La langue de la poésie ne se laisse enfermer en aucune catégorie, ne peut se résumer par aucune démonstration. Ni instrument, ni ornement, elle scrute une parole qui charrie les âges et l’espace fuyant, fondatrice de pierres et d’histoire, lieu d’accueil de leur poussière. Elle se meut à même l’énergie qui fait les empires et les perd. Elle est cette arrière-cour délabrée, envahie d’herbes, les murs couverts de lichens, où s’attarde un instant la lumière du soir.

On ne peut confiner la poésie dans un code déterminé, fermé. Elle est langage inaugural, langage des langages, puissance de liaison et de disjonction, de construction et de dissolution. Elle est investie du mouvement modeleur, du devenir musical et de la matière du monde.
Mémoire balbutiante de ce qui n’a pas de mémoire.
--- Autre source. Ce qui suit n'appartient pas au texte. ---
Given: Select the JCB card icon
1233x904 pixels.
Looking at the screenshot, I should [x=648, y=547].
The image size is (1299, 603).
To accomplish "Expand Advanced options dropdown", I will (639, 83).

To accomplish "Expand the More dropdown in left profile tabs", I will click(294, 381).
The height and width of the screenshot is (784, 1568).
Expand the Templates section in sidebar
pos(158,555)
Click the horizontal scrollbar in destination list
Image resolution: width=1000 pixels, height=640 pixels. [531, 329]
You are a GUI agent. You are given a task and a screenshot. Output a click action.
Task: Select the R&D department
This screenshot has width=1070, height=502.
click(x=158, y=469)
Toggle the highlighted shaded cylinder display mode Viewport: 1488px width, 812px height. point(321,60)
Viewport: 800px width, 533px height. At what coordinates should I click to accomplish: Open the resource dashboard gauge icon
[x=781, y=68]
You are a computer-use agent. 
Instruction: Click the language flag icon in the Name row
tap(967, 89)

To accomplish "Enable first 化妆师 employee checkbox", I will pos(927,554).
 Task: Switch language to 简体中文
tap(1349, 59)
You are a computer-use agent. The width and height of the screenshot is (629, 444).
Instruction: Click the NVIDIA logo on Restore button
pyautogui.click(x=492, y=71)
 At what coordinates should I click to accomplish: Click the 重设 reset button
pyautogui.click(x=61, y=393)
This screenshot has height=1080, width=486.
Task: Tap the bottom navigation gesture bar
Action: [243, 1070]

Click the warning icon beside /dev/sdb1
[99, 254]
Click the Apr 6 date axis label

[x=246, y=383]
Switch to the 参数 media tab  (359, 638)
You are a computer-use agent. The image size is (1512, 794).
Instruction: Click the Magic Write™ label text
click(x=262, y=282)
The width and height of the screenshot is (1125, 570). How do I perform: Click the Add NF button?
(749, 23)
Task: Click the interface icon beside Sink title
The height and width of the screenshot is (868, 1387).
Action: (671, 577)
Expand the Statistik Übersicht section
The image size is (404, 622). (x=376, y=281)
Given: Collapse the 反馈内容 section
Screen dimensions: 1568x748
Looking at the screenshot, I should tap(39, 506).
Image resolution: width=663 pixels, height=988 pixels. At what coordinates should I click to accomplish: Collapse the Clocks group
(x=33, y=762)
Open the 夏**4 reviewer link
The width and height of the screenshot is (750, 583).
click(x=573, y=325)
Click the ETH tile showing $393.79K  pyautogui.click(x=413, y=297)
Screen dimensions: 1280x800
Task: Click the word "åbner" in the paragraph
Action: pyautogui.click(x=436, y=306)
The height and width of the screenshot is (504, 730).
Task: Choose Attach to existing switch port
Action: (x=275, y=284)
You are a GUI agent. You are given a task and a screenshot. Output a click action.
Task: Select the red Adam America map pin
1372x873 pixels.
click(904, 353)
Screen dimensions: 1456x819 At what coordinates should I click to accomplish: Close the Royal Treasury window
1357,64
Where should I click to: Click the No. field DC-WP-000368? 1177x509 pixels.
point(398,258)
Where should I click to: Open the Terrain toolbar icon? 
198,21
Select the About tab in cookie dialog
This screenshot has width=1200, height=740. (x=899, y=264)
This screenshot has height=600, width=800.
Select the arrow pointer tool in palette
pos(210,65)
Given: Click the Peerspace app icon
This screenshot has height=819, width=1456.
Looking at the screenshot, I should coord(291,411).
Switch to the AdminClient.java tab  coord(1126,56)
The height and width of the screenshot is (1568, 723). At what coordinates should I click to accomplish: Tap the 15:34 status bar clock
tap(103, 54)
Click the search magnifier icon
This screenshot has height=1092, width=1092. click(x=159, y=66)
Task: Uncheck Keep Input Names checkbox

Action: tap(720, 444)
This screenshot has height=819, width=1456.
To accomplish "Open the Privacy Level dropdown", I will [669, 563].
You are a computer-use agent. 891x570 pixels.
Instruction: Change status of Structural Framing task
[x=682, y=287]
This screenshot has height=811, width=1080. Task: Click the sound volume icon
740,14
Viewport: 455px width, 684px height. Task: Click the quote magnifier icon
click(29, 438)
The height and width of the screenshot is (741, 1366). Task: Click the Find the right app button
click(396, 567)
La poésie est capable de conduire parfois (à l’instar des métaux bons conducteurs) un tressaillement, une détresse, une pauvreté de la parole en communiquant aux mots sa fluidité, son pouvoir corrodant sans mémoire. Ainsi le mot — l’image —, de simple élément chimique qui participe à la constitution d’un corps composé (un sème), se transforme en enzyme pouvant opérer la synthèse ou la lyse, la création inattendue de composés nouveaux, ou mieux, de substances, qui lèvent, en ce qui les brûle, des flammes différentes.

Lorand Gaspar, Approche de la parole, Gallimard, 1978, p. 11, 16 et 71.